• Your instructions:
Collect every line below that contains the word "header", treating uppercase and lowercase as distinct.

[Start]

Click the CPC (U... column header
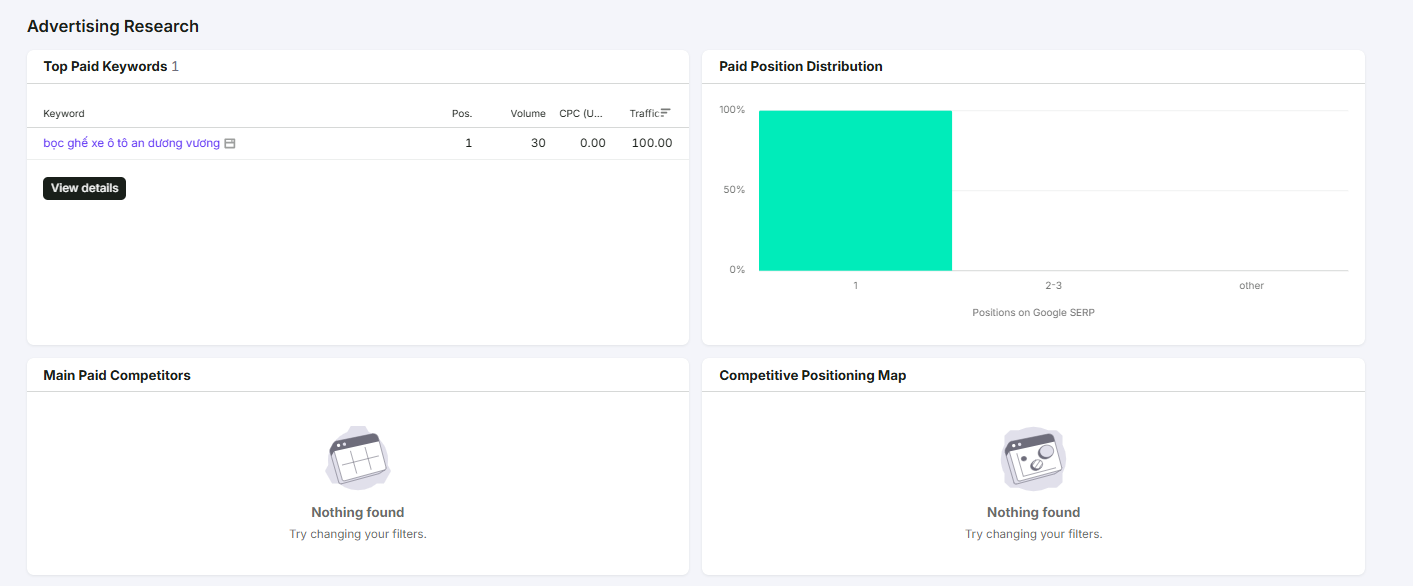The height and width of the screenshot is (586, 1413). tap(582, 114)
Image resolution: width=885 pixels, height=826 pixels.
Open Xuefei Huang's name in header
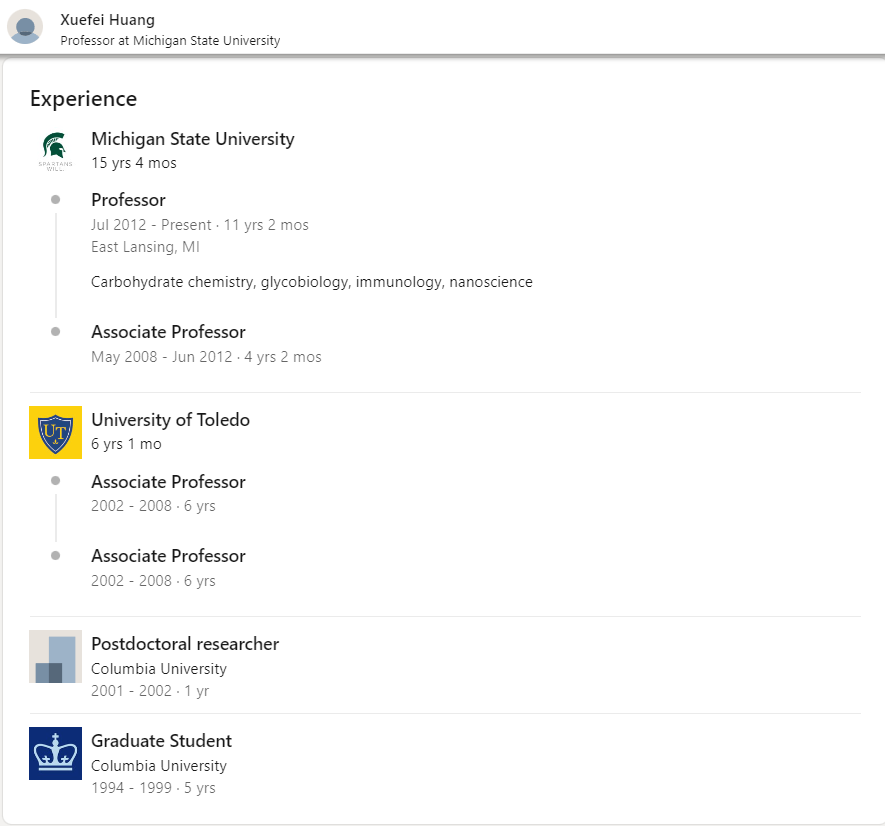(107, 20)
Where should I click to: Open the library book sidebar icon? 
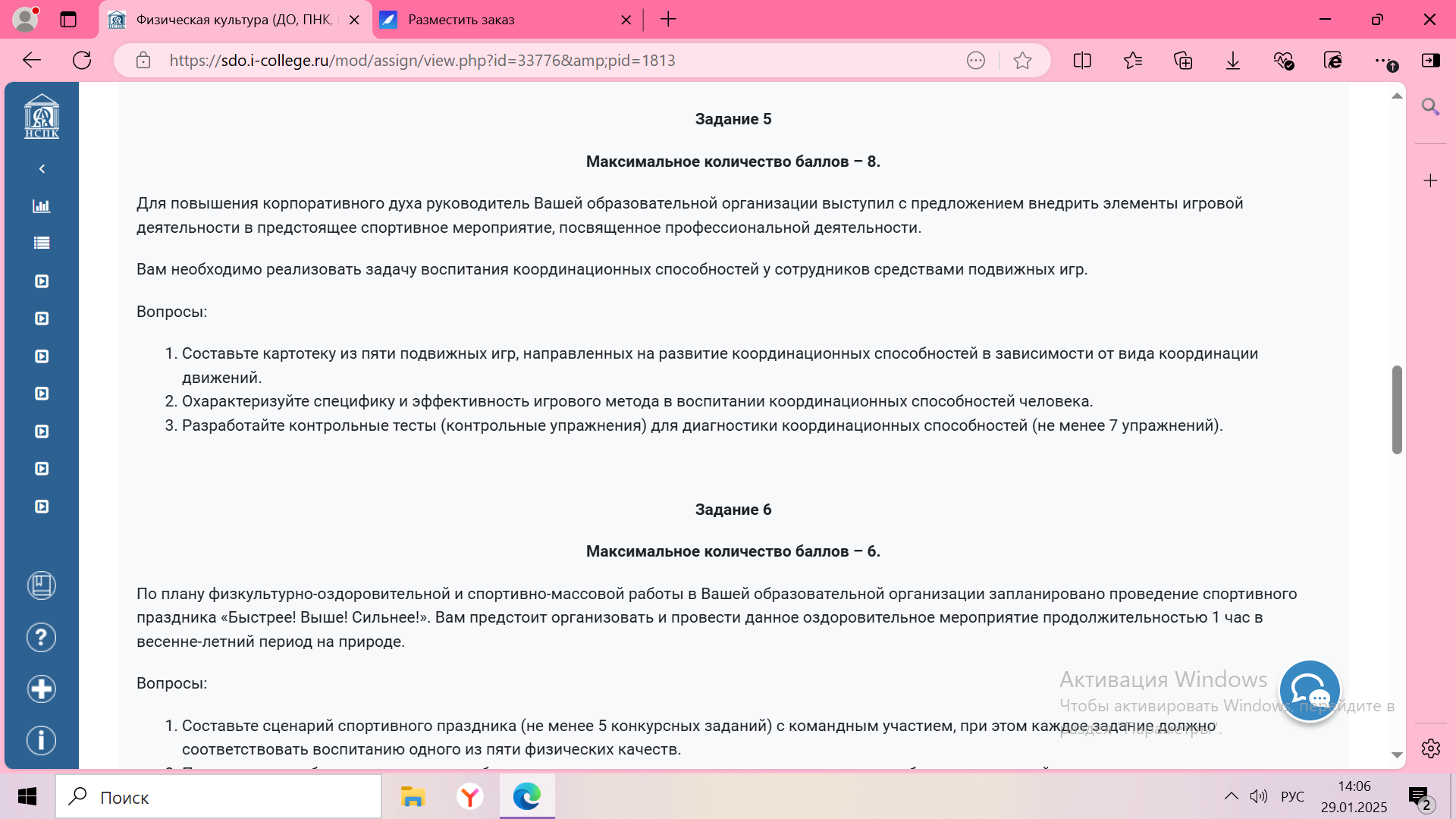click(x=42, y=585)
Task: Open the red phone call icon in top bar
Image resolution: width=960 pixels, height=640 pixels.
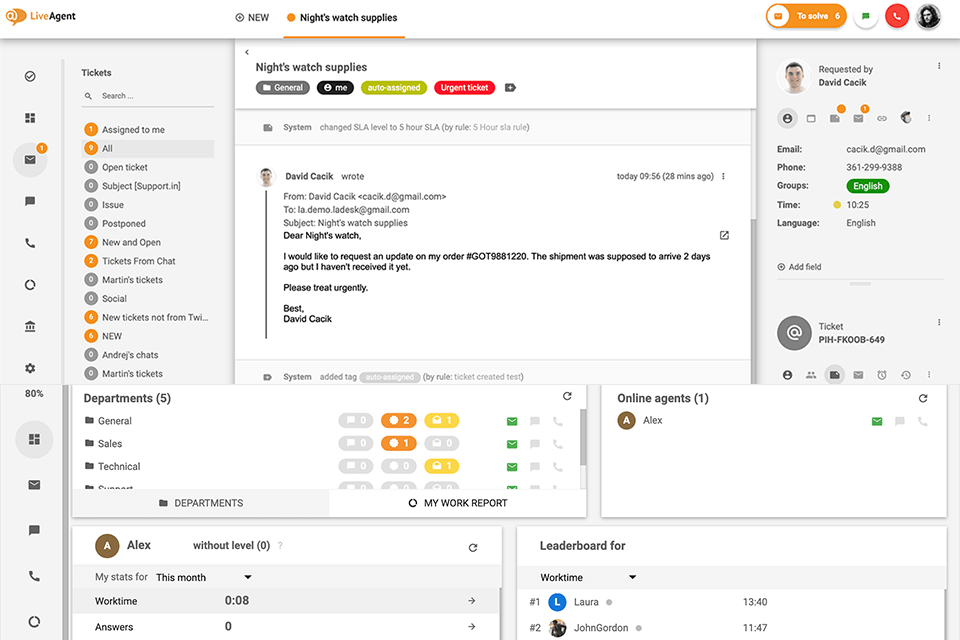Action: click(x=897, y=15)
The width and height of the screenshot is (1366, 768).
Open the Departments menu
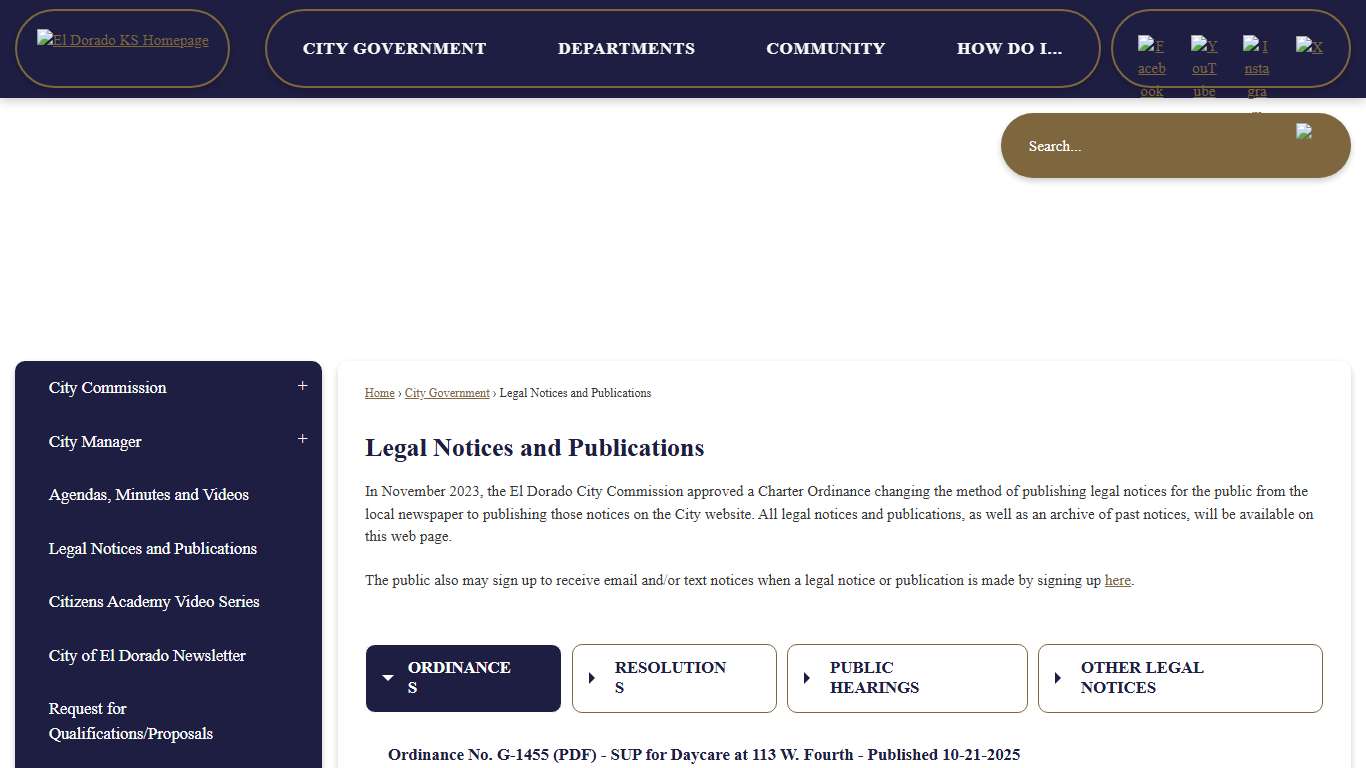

[End]

• Solution to the exercise:
Click the CPC (U... column header
Open Xuefei Huang's name in header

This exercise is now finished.